From the 1920s to the 1960s, several attempts were made either to rally Québec workers to a Canadian working-class party or to create an original one. Divisions over the questions of language and national self-determination played a key role in the ultimate failure of all such attempts whether by the Communist Party, the Canadian Commonwealth Federation2 and its successor the New Democratic Party (NDP, a labor party) or the Parti Socialiste du Québec (PSQ). 

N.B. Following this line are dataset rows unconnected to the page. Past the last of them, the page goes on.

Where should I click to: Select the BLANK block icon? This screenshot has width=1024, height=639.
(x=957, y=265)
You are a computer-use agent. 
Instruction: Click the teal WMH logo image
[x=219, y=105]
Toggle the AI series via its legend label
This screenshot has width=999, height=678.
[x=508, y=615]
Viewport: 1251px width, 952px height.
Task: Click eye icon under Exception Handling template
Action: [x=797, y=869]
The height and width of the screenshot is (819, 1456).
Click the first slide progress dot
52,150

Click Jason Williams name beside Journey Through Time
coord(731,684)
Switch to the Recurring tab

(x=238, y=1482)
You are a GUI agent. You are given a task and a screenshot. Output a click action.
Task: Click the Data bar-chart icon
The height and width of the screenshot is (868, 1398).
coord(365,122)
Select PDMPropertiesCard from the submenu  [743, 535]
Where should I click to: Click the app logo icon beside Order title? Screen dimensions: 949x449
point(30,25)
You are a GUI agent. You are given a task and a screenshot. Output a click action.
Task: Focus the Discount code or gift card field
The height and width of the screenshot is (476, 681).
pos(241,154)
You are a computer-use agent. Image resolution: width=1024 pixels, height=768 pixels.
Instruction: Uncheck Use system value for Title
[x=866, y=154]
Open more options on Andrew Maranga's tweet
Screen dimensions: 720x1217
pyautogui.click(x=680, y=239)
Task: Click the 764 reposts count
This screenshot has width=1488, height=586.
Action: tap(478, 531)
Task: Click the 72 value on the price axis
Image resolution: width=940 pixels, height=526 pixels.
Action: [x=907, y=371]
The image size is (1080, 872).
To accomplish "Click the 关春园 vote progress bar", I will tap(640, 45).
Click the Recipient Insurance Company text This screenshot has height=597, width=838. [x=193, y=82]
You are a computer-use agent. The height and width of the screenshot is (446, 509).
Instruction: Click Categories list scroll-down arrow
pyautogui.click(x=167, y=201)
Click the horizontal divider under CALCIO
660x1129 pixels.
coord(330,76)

In 1970, the PQ was the first party advocating for the transformation of the Québec provincial state into a sovereign country to elect members into the Québec Parliament since the rebellions of the 1830s. Hopes were high throughout the 1970s that this young party, a cross-class coalition of right and left political forces, would achieve some sort of independence. Many on the left, including revolutionary socialists, rallied to it with the stagist strategy of achieving independence first and fighting for socialism after. Others turned their backs entirely on the national struggle, calling it a bourgeois distraction. Forty years later, with two failed attempts (in 1980 and 1995) at renegotiating the relationship of Québec with the rest of Canada by way of a popular referendum mandate, the PQ has only proven that it can be a completely ordinary provincial government, implementing the same kind of pro-business policies as the federalist Liberals. In the meantime, the radical Left was reduced to very small groups often dedicating more energy to fighting each other than fighting the Right. 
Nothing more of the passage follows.